Figure 1. Binding between MDM2 and Ribosomal Protein S7 and Mapping of the MDM2 Domain for S7 Binding.

(A) Interaction between ectopic MDM2 and S7. H1299 cells were transfected with plasmids expressing Flag-MDM2 (1.5 µg), Myc-S7 (1.5 µg), or both (1.5 µg each) as indicated. Twenty-four hours after transfection, whole-cell lysates were subjected to immunoprecipitation (IP) with anti-Flag or anti-Myc antibodies followed by immunoblotting (IB) with indicated antibodies.

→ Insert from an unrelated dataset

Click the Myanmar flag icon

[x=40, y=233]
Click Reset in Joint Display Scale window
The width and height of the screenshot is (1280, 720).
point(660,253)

IgG light chains cross-reacting with anti-Myc antibody are also indicated. (B) Co-association of endogenous MDM2 and S7. Whole-cell lysates prepared from HCT116 cells were subjected to IP with either anti-S7 or pre-immune serum, followed by IB with anti-MDM2 and anti-S7 antibodies. (C) Increased binding between endogenous MDM2 and S7 in response to ActD or MG132 treatment. HCT116 cells were treated with ActD (5 nM), MG132 (20 µM) or both for 6 hours before harvesting. IP and IB were carried out as in (B). (D) Relocalization of ectopic S7 in response to ActD treatment. U2OS cells were transfected with a Myc-S7 (1.5 µg). Twenty hours after transfection, the cells were treated with ActD (5 nM) for 7 hours, and then subjected to immunofluorescent staining. (E) Mapping of the MDM2 domain for S7 binding. H1299 cells were transfected with plasmids (1.5 µg each) expressing different MDM2 deletion mutants as indicated. IP with anti-Myc antibody or control mouse IgG was carried out as in (A) and followed by IB with indicated antibodies. Schematic representation of MDM2 mutants used for transfection is shown on top with the S7 binding region indicated as double headed arrow at bottom.